FBI Director Christopher Wray is set to warn Congress about the heightened threats to U.S. public safety and national security, urging lawmakers to renew a crucial surveillance program and increase the agency's funding. In his testimony before the House Appropriations subcommittee on Thursday, Wray will emphasize the need for the FBI to have the necessary tools, personnel, and resources to address these elevated threats effectively.

"Looking back over my career in law enforcement, I'd be hard-pressed to think of a time where so many threats to our public safety and national security were so elevated all at once," Wray will say, according to a transcript of his opening statement obtained by ABC News. "But that is the case as I sit here today. This is not a point when we can let up."

One of the FBI's primary concerns is the potential for individuals or small groups to draw "twisted inspiration" from recent events in the Middle East, particularly the ongoing conflict between Israel and Hamas in Gaza, and carry out attacks on U.S. soil. However, Wray will also highlight the growing concern about the possibility of a coordinated attack similar to the ISIS-K assault on a concert hall in Russia last month, which claimed the lives of 144 people.

"...Our most immediate concern has been that individuals or small groups will draw twisted inspiration from the events in the Middle East to carry out attacks here at home," Wray will say. "But now increasingly concerning is the potential for a coordinated attack here in the homeland, akin to the ISIS-K attack we saw at the Russia Concert Hall a couple weeks ago."

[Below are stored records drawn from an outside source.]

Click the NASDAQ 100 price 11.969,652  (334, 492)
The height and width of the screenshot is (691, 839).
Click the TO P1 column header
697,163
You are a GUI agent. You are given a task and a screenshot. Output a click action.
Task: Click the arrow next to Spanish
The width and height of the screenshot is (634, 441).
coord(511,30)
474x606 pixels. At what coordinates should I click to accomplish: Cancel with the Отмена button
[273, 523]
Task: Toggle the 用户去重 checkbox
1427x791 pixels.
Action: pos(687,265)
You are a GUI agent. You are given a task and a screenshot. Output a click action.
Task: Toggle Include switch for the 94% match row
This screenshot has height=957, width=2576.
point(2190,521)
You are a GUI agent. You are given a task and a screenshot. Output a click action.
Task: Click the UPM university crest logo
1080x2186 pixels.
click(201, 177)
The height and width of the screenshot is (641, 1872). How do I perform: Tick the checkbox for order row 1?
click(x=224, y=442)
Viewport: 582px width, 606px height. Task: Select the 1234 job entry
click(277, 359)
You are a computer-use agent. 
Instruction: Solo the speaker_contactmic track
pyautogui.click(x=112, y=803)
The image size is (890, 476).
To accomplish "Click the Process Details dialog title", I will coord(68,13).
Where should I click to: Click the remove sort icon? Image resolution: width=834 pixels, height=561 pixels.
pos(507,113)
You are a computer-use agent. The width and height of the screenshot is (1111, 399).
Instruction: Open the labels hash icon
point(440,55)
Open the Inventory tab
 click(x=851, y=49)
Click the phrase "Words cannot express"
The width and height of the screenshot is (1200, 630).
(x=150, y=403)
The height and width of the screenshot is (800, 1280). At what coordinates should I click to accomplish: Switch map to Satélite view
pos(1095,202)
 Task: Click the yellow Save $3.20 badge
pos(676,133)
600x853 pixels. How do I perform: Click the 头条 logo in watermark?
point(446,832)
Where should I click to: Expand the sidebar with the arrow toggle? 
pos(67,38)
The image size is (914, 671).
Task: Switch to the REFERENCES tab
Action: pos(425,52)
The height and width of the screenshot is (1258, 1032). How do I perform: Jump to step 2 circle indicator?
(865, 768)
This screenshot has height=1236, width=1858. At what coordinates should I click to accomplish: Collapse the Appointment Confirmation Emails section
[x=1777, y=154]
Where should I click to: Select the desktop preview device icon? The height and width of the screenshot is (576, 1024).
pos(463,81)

To address these threats effectively, Wray will push for Congress to reauthorize Section 702 of the Foreign Intelligence Surveillance Act (FISA), which allows the government to monitor foreign nationals overseas without a warrant. The program, set to expire on April 19, has been credited with preventing terror attacks on U.S. soil but has also faced criticism for potentially enabling the surveillance of U.S. citizens.

"...An absolutely indispensable tool for Congress can give us in our fight against foreign adversaries is the reauthorization of Section 702 of the Foreign Intelligence Surveillance Act," Wray will emphasize. "It's critical in securing our nation, and we're in crunch time."

The effort to renew Section 702 was recently blocked in the House amid concerns from both parties that the proposed overhaul did not go far enough in curbing the government's surveillance powers. Some civil liberties groups, such as the ACLU, have called for additional reforms, including requiring the intelligence community to obtain a warrant to access the data of Americans.

In addition to the renewal of Section 702, Wray will advocate for increased funding for the FBI, which is currently facing a $500 million budget decrease. He will argue that cuts to the agency's budget will not only affect FBI operations but also directly impact partners in state and local law enforcement who rely on the FBI's technology, expertise, and training to keep communities safe.

"Every day, FBI agents, analysts and professional staff are working shoulder to shoulder with thousands of task force officers from hundreds of different police departments and sheriffs' offices all over the country on our FBI-led task forces," Wray will say. "On top of that, we provide technology and expertise, valuable investigative leads like DNA matches, and cutting-edge training to law enforcement nationwide to help them keep our communities safe."